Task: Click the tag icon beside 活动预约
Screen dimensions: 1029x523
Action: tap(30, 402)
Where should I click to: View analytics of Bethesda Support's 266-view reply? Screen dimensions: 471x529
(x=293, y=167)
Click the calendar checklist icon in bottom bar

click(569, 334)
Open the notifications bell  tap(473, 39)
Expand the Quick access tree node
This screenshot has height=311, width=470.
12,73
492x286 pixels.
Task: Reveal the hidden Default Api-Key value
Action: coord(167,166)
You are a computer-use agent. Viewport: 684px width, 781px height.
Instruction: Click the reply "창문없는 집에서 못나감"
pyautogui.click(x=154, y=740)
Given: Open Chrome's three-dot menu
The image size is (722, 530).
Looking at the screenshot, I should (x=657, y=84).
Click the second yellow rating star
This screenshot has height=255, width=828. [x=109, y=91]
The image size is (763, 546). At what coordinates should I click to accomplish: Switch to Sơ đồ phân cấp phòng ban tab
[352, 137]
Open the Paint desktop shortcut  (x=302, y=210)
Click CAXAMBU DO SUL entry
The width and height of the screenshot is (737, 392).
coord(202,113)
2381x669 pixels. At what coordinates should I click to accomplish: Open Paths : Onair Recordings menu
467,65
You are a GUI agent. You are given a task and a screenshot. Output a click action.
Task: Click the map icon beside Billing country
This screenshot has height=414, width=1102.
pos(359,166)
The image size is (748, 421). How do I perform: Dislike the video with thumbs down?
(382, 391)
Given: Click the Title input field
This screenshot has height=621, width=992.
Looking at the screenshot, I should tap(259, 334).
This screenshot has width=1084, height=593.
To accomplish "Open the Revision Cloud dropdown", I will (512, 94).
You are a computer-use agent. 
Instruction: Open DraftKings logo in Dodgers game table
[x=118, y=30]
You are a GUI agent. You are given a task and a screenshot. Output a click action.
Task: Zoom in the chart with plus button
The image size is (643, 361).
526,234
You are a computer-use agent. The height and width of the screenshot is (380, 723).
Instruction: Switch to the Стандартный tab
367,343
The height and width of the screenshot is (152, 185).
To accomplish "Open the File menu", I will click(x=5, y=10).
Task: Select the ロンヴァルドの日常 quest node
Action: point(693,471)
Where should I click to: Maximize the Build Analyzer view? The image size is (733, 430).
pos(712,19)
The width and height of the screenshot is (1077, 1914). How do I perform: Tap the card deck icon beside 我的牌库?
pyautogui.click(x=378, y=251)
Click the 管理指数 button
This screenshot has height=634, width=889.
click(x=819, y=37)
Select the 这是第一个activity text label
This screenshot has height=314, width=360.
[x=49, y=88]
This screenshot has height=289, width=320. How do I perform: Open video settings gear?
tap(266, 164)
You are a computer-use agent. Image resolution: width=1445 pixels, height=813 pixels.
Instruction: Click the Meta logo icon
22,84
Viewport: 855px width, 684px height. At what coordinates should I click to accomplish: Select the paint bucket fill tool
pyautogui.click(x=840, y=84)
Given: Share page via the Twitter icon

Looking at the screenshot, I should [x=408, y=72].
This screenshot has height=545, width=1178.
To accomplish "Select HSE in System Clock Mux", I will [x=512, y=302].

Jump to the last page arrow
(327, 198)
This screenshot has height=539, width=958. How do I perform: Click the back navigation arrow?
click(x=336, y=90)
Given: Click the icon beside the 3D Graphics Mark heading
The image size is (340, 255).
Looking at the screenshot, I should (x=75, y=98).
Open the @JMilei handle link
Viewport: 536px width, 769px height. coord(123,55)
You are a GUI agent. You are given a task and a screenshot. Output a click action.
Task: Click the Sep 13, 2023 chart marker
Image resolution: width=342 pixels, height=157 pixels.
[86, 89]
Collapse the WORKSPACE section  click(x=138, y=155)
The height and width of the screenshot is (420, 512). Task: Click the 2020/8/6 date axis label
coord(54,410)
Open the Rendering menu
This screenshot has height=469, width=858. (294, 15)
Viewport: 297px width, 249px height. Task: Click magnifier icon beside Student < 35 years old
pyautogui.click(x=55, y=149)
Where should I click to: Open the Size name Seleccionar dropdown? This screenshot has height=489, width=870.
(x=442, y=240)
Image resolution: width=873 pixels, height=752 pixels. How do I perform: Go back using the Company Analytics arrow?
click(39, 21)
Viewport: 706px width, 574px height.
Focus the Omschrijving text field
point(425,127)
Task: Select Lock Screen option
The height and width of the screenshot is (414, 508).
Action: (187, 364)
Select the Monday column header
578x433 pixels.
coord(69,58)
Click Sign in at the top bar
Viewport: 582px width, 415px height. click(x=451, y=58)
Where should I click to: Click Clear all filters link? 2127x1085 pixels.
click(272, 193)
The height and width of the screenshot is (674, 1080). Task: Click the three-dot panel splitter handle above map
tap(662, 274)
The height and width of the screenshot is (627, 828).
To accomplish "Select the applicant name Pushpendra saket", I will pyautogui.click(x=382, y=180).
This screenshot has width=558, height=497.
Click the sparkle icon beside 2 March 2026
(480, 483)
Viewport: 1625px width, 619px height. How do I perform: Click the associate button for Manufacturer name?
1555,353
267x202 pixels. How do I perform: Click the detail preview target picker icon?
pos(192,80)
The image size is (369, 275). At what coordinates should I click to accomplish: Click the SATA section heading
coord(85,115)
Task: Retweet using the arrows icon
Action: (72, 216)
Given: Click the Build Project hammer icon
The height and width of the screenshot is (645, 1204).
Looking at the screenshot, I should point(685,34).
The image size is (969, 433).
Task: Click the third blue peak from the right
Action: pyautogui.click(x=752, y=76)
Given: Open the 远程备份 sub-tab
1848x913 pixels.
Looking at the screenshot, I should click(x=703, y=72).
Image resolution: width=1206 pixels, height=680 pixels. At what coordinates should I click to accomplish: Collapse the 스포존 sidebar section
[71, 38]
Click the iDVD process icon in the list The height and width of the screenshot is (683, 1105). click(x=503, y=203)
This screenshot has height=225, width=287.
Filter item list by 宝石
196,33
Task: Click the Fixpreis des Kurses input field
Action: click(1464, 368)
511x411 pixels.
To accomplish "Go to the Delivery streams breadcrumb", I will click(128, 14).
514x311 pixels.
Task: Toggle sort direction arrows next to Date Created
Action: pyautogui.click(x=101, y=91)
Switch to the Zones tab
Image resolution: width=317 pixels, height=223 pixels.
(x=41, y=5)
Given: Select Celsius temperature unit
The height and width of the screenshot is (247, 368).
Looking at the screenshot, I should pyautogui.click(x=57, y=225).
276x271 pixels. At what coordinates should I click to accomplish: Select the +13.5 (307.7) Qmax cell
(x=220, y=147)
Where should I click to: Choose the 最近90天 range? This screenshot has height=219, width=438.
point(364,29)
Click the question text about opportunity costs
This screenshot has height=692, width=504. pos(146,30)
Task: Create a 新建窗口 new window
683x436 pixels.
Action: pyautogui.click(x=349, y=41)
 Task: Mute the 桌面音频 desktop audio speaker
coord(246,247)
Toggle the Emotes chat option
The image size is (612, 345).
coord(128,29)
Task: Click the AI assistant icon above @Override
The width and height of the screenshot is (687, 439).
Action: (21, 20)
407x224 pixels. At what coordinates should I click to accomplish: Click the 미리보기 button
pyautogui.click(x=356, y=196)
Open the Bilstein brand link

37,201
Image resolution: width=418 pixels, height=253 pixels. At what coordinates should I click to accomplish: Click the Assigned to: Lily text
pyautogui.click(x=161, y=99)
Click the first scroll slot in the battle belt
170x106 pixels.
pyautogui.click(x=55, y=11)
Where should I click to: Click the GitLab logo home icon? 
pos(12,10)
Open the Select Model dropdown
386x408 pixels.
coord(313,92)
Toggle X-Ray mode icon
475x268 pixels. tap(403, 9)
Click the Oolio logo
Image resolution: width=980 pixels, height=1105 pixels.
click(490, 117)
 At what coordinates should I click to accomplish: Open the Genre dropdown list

> _Objective_:
Rewrite the data above with "Bilstein" replaced by "Monroe" and everything else left unchanged.

> _Exercise output_:
Task: Click the tag icon beside 活动预约
Screen dimensions: 1029x523
Action: tap(30, 402)
Where should I click to: View analytics of Bethesda Support's 266-view reply? Screen dimensions: 471x529
(x=293, y=167)
Click the calendar checklist icon in bottom bar

click(569, 334)
Open the notifications bell  tap(473, 39)
Expand the Quick access tree node
This screenshot has height=311, width=470.
12,73
492x286 pixels.
Task: Reveal the hidden Default Api-Key value
Action: coord(167,166)
You are a computer-use agent. Viewport: 684px width, 781px height.
Instruction: Click the reply "창문없는 집에서 못나감"
pyautogui.click(x=154, y=740)
Given: Open Chrome's three-dot menu
The image size is (722, 530).
Looking at the screenshot, I should (x=657, y=84).
Click the second yellow rating star
This screenshot has height=255, width=828. [x=109, y=91]
The image size is (763, 546). At what coordinates should I click to accomplish: Switch to Sơ đồ phân cấp phòng ban tab
[352, 137]
Open the Paint desktop shortcut  (x=302, y=210)
Click CAXAMBU DO SUL entry
The width and height of the screenshot is (737, 392).
coord(202,113)
2381x669 pixels. At what coordinates should I click to accomplish: Open Paths : Onair Recordings menu
467,65
You are a GUI agent. You are given a task and a screenshot. Output a click action.
Task: Click the map icon beside Billing country
This screenshot has height=414, width=1102.
pos(359,166)
The image size is (748, 421). How do I perform: Dislike the video with thumbs down?
(382, 391)
Given: Click the Title input field
This screenshot has height=621, width=992.
Looking at the screenshot, I should tap(259, 334).
This screenshot has width=1084, height=593.
To accomplish "Open the Revision Cloud dropdown", I will (512, 94).
You are a computer-use agent. 
Instruction: Open DraftKings logo in Dodgers game table
[x=118, y=30]
You are a GUI agent. You are given a task and a screenshot. Output a click action.
Task: Zoom in the chart with plus button
The image size is (643, 361).
526,234
You are a computer-use agent. The height and width of the screenshot is (380, 723).
Instruction: Switch to the Стандартный tab
367,343
The height and width of the screenshot is (152, 185).
To accomplish "Open the File menu", I will click(x=5, y=10).
Task: Select the ロンヴァルドの日常 quest node
Action: point(693,471)
Where should I click to: Maximize the Build Analyzer view? The image size is (733, 430).
pos(712,19)
The width and height of the screenshot is (1077, 1914). How do I perform: Tap the card deck icon beside 我的牌库?
pyautogui.click(x=378, y=251)
Click the 管理指数 button
This screenshot has height=634, width=889.
click(x=819, y=37)
Select the 这是第一个activity text label
This screenshot has height=314, width=360.
[x=49, y=88]
This screenshot has height=289, width=320. How do I perform: Open video settings gear?
tap(266, 164)
You are a computer-use agent. Image resolution: width=1445 pixels, height=813 pixels.
Instruction: Click the Meta logo icon
22,84
Viewport: 855px width, 684px height. At what coordinates should I click to accomplish: Select the paint bucket fill tool
pyautogui.click(x=840, y=84)
Given: Share page via the Twitter icon

Looking at the screenshot, I should [x=408, y=72].
This screenshot has height=545, width=1178.
To accomplish "Select HSE in System Clock Mux", I will [x=512, y=302].

Jump to the last page arrow
(327, 198)
This screenshot has height=539, width=958. How do I perform: Click the back navigation arrow?
click(x=336, y=90)
Given: Click the icon beside the 3D Graphics Mark heading
The image size is (340, 255).
Looking at the screenshot, I should (x=75, y=98).
Open the @JMilei handle link
Viewport: 536px width, 769px height. coord(123,55)
You are a GUI agent. You are given a task and a screenshot. Output a click action.
Task: Click the Sep 13, 2023 chart marker
Image resolution: width=342 pixels, height=157 pixels.
[86, 89]
Collapse the WORKSPACE section  click(x=138, y=155)
The height and width of the screenshot is (420, 512). Task: Click the 2020/8/6 date axis label
coord(54,410)
Open the Rendering menu
This screenshot has height=469, width=858. (294, 15)
Viewport: 297px width, 249px height. Task: Click magnifier icon beside Student < 35 years old
pyautogui.click(x=55, y=149)
Where should I click to: Open the Size name Seleccionar dropdown? This screenshot has height=489, width=870.
(x=442, y=240)
Image resolution: width=873 pixels, height=752 pixels. How do I perform: Go back using the Company Analytics arrow?
click(39, 21)
Viewport: 706px width, 574px height.
Focus the Omschrijving text field
point(425,127)
Task: Select Lock Screen option
The height and width of the screenshot is (414, 508).
Action: (187, 364)
Select the Monday column header
578x433 pixels.
coord(69,58)
Click Sign in at the top bar
Viewport: 582px width, 415px height. click(x=451, y=58)
Where should I click to: Click Clear all filters link? 2127x1085 pixels.
click(272, 193)
The height and width of the screenshot is (674, 1080). Task: Click the three-dot panel splitter handle above map
tap(662, 274)
The height and width of the screenshot is (627, 828).
To accomplish "Select the applicant name Pushpendra saket", I will pyautogui.click(x=382, y=180).
This screenshot has width=558, height=497.
Click the sparkle icon beside 2 March 2026
(480, 483)
Viewport: 1625px width, 619px height. How do I perform: Click the associate button for Manufacturer name?
1555,353
267x202 pixels. How do I perform: Click the detail preview target picker icon?
pos(192,80)
The image size is (369, 275). At what coordinates should I click to accomplish: Click the SATA section heading
coord(85,115)
Task: Retweet using the arrows icon
Action: (72, 216)
Given: Click the Build Project hammer icon
The height and width of the screenshot is (645, 1204).
Looking at the screenshot, I should point(685,34).
The image size is (969, 433).
Task: Click the third blue peak from the right
Action: pyautogui.click(x=752, y=76)
Given: Open the 远程备份 sub-tab
1848x913 pixels.
Looking at the screenshot, I should click(x=703, y=72).
Image resolution: width=1206 pixels, height=680 pixels. At what coordinates should I click to accomplish: Collapse the 스포존 sidebar section
[71, 38]
Click the iDVD process icon in the list The height and width of the screenshot is (683, 1105). click(x=503, y=203)
This screenshot has height=225, width=287.
Filter item list by 宝石
196,33
Task: Click the Fixpreis des Kurses input field
Action: click(1464, 368)
511x411 pixels.
To accomplish "Go to the Delivery streams breadcrumb", I will click(128, 14).
514x311 pixels.
Task: Toggle sort direction arrows next to Date Created
Action: pyautogui.click(x=101, y=91)
Switch to the Zones tab
Image resolution: width=317 pixels, height=223 pixels.
(x=41, y=5)
Given: Select Celsius temperature unit
The height and width of the screenshot is (247, 368).
Looking at the screenshot, I should pyautogui.click(x=57, y=225).
276x271 pixels. At what coordinates should I click to accomplish: Select the +13.5 (307.7) Qmax cell
(x=220, y=147)
Where should I click to: Choose the 最近90天 range? This screenshot has height=219, width=438.
point(364,29)
Click the question text about opportunity costs
This screenshot has height=692, width=504. pos(146,30)
Task: Create a 新建窗口 new window
683x436 pixels.
Action: pyautogui.click(x=349, y=41)
 Task: Mute the 桌面音频 desktop audio speaker
coord(246,247)
Toggle the Emotes chat option
The image size is (612, 345).
coord(128,29)
Task: Click the AI assistant icon above @Override
The width and height of the screenshot is (687, 439).
Action: (21, 20)
407x224 pixels. At what coordinates should I click to accomplish: Click the 미리보기 button
pyautogui.click(x=356, y=196)
Open the Monroe brand link

37,201
Image resolution: width=418 pixels, height=253 pixels. At what coordinates should I click to accomplish: Click the Assigned to: Lily text
pyautogui.click(x=161, y=99)
Click the first scroll slot in the battle belt
170x106 pixels.
pyautogui.click(x=55, y=11)
Where should I click to: Click the GitLab logo home icon? 
pos(12,10)
Open the Select Model dropdown
386x408 pixels.
coord(313,92)
Toggle X-Ray mode icon
475x268 pixels. tap(403, 9)
Click the Oolio logo
Image resolution: width=980 pixels, height=1105 pixels.
click(490, 117)
 At what coordinates should I click to accomplish: Open the Genre dropdown list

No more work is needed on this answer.